提示された文章
---------------

IEP策定システム100は、対象者入力部101、検査結果入力部102、観察結果入力部103、特性取得部104、データベース105、目標決定部106、活動決定部107、条件決定部108、支援決定部109、出力部110、成果入力部111、更新部112を備える。
【0012】
対象者入力部101は、対象者の氏名、所属などの対象者の情報の入力を受け付ける。対象者入力部101は、対象者の情報が入力された場合に、当該対象者のIDを生成し、ID及び入力された情報をデータベース105に記録する。
【0013】
検査結果入力部102は、クライアント端末から、対象者が受検した心理検査の結果の入力を受け付ける。心理検査の例としては、WISC(Wechsler Intelligence Scale for Children)やK-ABC(Kaufman Assessment Battery for Children)などが挙げられる。第1の実施形態に係る心理検査の結果は、複数の項目について数値で表されるものである。すなわち、心理検査の結果は多次元のベクトルで表される。なお、対象者が心理検査を受検していない場合、検査結果入力部102に心理検査の結果の入力がなされなくてもよい。
【0014】
観察結果入力部103は、クライアント端末から、支援者による対象者の行動観察の結果の入力を受け付ける。観察結果の入力は、例えば複数項目のアンケートへの入力によって行われる。アンケートの回答は、YES/NOによる評価であってもよいし、多段階評価であってもよいし、パーセンテージの入力によるものであってもよい。観察結果は多次元のベクトルで表される。
【0015】
特性取得部104は、心理検査の結果と観察結果とに基づいて、対象者の特性を表す特性データを生成する。第1の実施形態に係る特性データは、対象者の認知特性や傾向を表す複数項目のリストによって表される。例えば、特性データは、知的能力、言語能力、視覚認知能力、聴覚認知能力、ワーキングメモリ、処理速度、プランニング、社会的認知能力、固執性、運動機能、不注意傾向、多動傾向/衝動傾向、LD(Learning Disability)傾向、情動のコントロール、自己概念の問題、不安/緊張/対人恐怖、HSP(Highly Sensitive Person)傾向、睡眠リズム、身体的機能障害、及び登校不順/不登校などの項目を有し、各項目について、対象者が苦手とする項目及び不便を感じる項目にTRUEを格納し、そうでない項目にFALSEを格納したデータであってよい。つまり、特性データは多次元のベクトルで表される。
【0016】
特性取得部104は、心理検査の結果及び観察結果を、所定の関数に入力することで特性データの初期値を計算し、クライアント端末に表示させる。なお、心理検査の結果は、特性データの初期値の計算に用いられるが、画面に表示されない。当該関数は、予め、心理検査の結果と、観察結果と、特性データの各項目との関係を重回帰分析によって求めることで得られたものであってよい。特性取得部104は、クライアント端末の操作によって特性データの初期値に対する修正を受け付けることで、特性データを決定する。

---------------

作業指示
上のIEP策定システムの文章のうち、「IEP策定システム100は、」を含む語句で始まり「ータベース105に記録する。」で終わる部分を、一字も変えずに再掲せよ。 この後の一覧は使わなくてよい。

---------------

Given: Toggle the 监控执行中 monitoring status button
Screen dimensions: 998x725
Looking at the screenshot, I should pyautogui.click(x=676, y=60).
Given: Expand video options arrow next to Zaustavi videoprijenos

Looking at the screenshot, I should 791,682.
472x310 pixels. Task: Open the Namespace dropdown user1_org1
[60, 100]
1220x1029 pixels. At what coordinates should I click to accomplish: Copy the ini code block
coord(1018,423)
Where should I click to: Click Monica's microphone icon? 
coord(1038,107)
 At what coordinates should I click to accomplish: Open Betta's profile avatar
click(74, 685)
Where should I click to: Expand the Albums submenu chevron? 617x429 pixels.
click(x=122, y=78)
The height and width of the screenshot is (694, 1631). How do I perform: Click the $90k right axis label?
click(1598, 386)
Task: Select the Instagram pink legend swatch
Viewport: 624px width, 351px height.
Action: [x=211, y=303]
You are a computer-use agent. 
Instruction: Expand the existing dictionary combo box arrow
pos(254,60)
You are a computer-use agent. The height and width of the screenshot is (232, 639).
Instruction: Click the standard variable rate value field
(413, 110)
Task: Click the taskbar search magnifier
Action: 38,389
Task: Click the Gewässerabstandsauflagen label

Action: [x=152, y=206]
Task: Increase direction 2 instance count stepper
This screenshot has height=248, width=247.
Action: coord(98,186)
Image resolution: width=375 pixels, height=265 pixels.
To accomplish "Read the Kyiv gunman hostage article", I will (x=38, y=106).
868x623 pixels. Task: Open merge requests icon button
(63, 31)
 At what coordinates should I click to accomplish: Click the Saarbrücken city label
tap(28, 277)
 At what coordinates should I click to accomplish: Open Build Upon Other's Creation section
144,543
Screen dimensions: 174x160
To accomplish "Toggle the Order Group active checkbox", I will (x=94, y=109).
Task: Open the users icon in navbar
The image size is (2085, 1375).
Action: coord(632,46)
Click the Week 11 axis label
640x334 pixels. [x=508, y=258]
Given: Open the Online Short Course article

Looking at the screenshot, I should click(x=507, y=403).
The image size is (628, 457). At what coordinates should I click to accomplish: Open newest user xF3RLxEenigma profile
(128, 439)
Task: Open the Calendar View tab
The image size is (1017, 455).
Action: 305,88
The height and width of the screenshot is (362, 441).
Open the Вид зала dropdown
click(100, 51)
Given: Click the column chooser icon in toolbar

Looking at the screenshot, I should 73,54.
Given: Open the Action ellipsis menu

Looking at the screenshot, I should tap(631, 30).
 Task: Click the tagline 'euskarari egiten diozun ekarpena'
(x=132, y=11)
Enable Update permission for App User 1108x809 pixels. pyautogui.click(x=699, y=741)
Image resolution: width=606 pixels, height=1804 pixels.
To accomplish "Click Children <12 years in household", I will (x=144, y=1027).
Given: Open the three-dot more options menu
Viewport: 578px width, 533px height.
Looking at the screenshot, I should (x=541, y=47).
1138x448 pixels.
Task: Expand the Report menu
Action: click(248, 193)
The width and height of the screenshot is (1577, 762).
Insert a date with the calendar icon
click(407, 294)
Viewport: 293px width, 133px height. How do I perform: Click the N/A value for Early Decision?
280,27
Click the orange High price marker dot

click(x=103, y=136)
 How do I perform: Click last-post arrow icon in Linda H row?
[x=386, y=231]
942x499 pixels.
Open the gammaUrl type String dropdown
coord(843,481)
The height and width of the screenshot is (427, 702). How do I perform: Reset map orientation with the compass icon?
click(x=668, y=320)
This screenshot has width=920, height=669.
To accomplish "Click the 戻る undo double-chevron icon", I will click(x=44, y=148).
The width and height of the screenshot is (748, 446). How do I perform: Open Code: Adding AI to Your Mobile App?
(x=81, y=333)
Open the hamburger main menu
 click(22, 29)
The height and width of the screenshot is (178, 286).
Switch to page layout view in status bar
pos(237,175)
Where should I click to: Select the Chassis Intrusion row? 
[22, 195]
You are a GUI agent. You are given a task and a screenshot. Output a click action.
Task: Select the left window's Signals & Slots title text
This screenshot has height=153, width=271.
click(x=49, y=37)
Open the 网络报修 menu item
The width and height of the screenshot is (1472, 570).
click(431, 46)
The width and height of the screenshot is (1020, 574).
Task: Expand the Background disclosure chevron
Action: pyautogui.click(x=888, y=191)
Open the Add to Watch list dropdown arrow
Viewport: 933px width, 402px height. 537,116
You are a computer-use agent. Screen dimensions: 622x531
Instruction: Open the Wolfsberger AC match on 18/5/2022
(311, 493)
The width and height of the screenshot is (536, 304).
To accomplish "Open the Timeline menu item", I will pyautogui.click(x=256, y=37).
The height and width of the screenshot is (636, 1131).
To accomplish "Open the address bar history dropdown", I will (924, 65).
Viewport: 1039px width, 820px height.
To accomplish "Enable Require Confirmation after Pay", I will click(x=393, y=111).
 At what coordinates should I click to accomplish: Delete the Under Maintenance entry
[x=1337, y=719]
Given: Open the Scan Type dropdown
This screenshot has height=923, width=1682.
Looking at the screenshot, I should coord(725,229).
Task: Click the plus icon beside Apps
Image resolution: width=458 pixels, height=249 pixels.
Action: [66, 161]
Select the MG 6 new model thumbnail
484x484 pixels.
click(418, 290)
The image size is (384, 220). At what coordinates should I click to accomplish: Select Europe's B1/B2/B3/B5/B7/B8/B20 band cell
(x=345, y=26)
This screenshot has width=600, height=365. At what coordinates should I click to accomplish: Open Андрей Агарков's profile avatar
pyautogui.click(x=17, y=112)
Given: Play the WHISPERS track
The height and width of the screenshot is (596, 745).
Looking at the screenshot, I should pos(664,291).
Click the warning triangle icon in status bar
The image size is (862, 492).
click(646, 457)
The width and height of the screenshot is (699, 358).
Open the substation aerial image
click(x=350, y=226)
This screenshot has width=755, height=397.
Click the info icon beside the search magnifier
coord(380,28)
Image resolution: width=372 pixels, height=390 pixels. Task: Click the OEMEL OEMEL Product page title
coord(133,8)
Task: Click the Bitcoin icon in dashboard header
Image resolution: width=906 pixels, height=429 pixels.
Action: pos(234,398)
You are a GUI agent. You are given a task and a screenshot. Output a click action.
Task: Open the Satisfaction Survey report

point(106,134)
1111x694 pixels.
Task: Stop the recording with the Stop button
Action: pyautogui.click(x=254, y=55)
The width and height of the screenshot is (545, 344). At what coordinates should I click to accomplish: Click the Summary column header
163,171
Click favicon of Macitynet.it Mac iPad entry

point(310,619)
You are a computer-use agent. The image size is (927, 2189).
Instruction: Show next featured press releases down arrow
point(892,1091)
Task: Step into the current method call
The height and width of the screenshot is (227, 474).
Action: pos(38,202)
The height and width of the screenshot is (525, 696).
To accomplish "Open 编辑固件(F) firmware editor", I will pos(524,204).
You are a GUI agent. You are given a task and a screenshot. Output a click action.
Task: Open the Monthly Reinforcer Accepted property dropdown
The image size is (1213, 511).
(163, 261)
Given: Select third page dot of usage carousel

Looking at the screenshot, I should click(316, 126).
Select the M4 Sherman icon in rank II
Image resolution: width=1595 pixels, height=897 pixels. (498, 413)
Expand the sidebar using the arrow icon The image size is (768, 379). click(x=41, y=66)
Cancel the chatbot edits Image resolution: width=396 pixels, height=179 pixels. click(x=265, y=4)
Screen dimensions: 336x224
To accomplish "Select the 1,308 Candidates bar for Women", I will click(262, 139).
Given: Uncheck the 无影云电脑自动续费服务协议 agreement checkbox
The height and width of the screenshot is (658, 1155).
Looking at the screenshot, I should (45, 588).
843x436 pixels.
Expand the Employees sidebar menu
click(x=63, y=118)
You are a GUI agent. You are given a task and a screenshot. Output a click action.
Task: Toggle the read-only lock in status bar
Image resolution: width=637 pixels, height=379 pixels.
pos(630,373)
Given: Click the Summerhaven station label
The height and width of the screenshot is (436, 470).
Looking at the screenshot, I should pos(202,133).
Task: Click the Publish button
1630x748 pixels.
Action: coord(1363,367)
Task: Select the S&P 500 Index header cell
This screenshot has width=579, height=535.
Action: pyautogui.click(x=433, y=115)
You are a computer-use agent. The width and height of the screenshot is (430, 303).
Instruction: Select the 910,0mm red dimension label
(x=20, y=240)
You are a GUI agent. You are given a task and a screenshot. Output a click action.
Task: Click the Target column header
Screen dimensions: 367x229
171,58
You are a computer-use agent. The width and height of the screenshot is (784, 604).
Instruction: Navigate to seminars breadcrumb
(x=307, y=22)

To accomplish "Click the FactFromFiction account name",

---------------

期待される出力
IEP策定システム100は、対象者入力部101、検査結果入力部102、観察結果入力部103、特性取得部104、データベース105、目標決定部106、活動決定部107、条件決定部108、支援決定部109、出力部110、成果入力部111、更新部112を備える。
【0012】
対象者入力部101は、対象者の氏名、所属などの対象者の情報の入力を受け付ける。対象者入力部101は、対象者の情報が入力された場合に、当該対象者のIDを生成し、ID及び入力された情報をデータベース105に記録する。